(Source text Opens)
THURSDAY, Aug. 1, 2019 (HealthDay News) — Scientists say they have taken an important step forward in creating 3-D printed hearts — with the ultimate goal of making replacement tissue for organs and body parts damaged by disease or injury.
The 3-D printing process builds three-dimensional objects based on a computer model. Unlike traditional printing onto a flat surface, the machines churn out various materials — plastics, metals, ceramics — layer by layer.
The technology is used in various industries, and in recent years researchers have been developing an offshoot: 3-D “bioprinting.” The hope is to eventually have the capacity to produce custom-made replacement tissue, or even whole organs, for patients.
Of course, the human body is far more complicated than a consumer product. Not only does printed tissue need structure, it needs to be permeated by blood vessels, nerves and other elements that keep it alive.
Researchers are years away from bioprinting functional organs that can be transplanted into humans, said lead researcher Andrew Lee.
But he and his colleagues at Carnegie Mellon University in Pittsburgh are reporting a key step on that long road. They’ve developed a new bioprinting method capable of creating parts of the human heart out of collagen.
Collagen is the most abundant protein in the body, and it’s a critical part of the “extracellular matrix” — a network of molecules that surround your body cells, giving them structure and chemical support.
The new bioprinting strategy helps address a major obstacle: Printing living cells and soft biological material, like collagen, is difficult. Collagen starts out as a fluid, and would just end up in a puddle if bioprinted by itself, the researchers explained. But by supporting the collagen with a gel that can be removed after the bioprinting is done, the collagen has time to solidify.
(Source text Closes)
→ **Questions**
(a) According to the bioprinting article, what material does the Carnegie Mellon team's new method use to create parts of the human heart?
(b) Can you retype the part of the bioprinting article that opens with the words containing "The new bioprinting" and closes with "time to solidify."?
Answer using only the bioprinting article.
(Information given Opens)
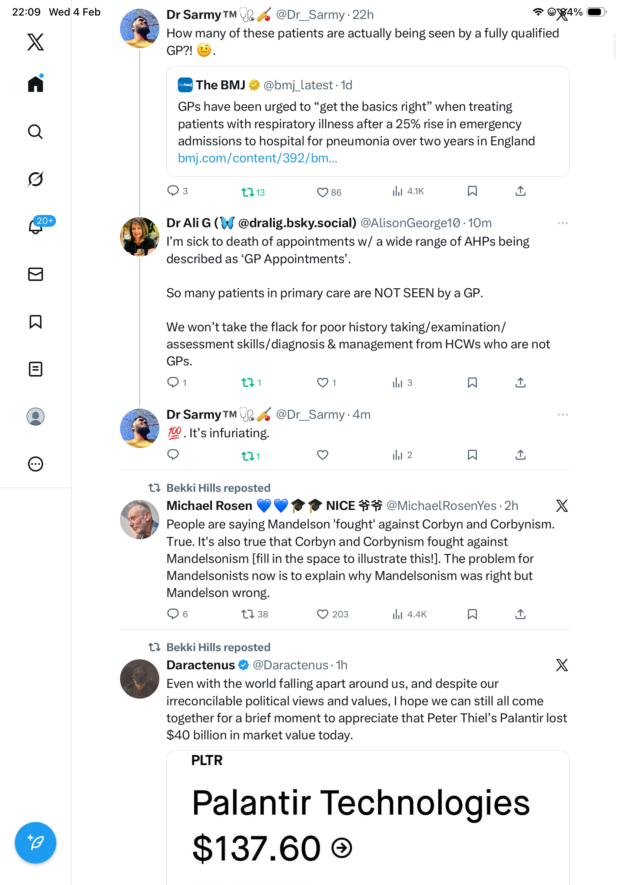Open Grok from the sidebar
The image size is (618, 885).
coord(35,179)
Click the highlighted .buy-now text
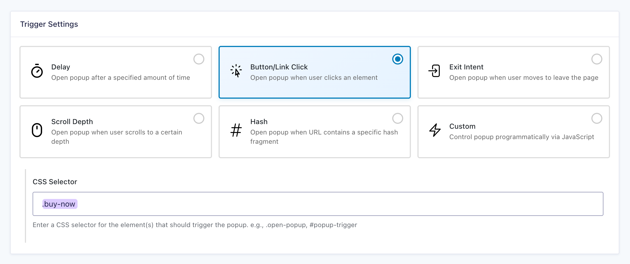 click(x=60, y=204)
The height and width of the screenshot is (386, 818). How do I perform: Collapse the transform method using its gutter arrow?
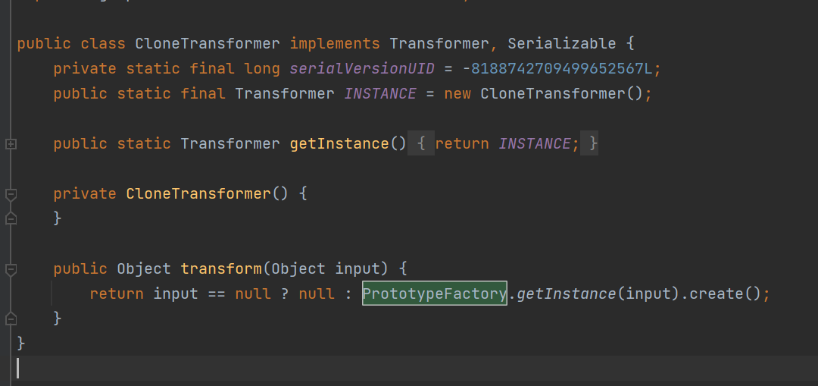[11, 269]
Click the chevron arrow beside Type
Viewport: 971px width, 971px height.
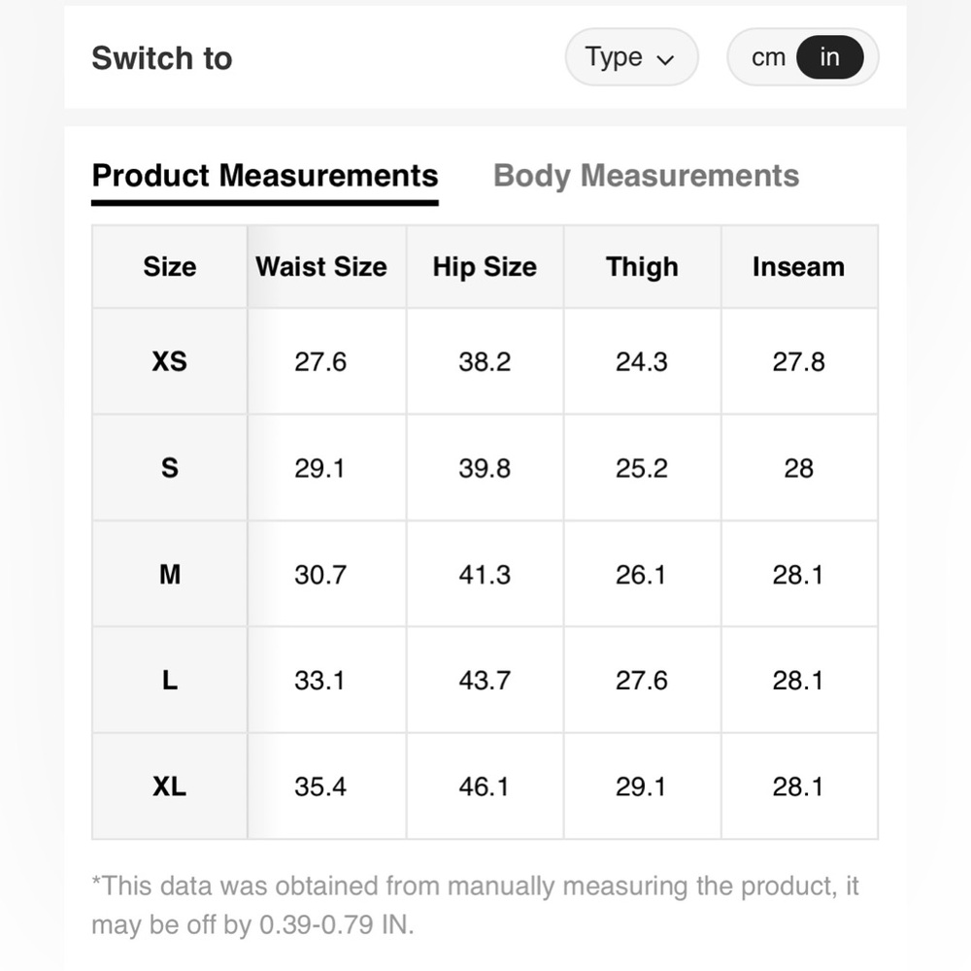pyautogui.click(x=665, y=60)
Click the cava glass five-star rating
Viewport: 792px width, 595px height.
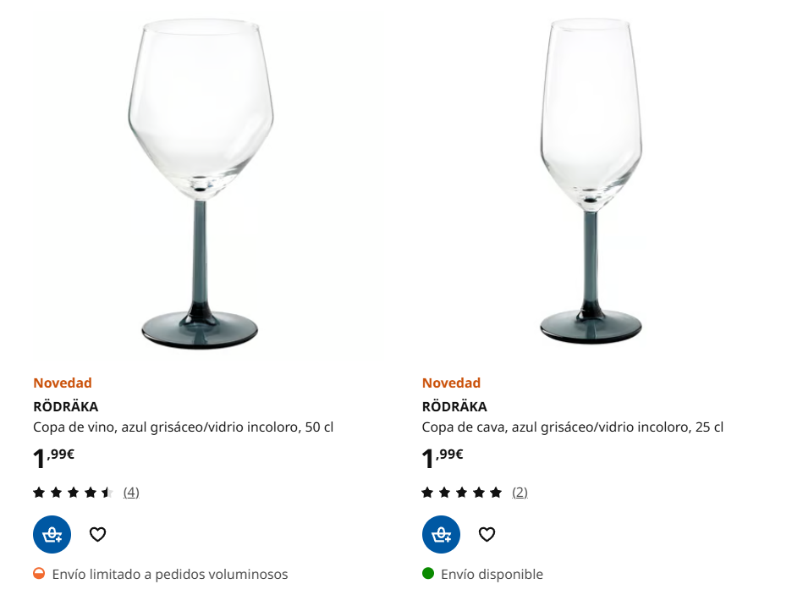click(x=461, y=492)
(Information given Closes)
→ **Solutions below**
(a) Collagen.

(b)
The new bioprinting strategy helps address a major obstacle: Printing living cells and soft biological material, like collagen, is difficult. Collagen starts out as a fluid, and would just end up in a puddle if bioprinted by itself, the researchers explained. But by supporting the collagen with a gel that can be removed after the bioprinting is done, the collagen has time to solidify.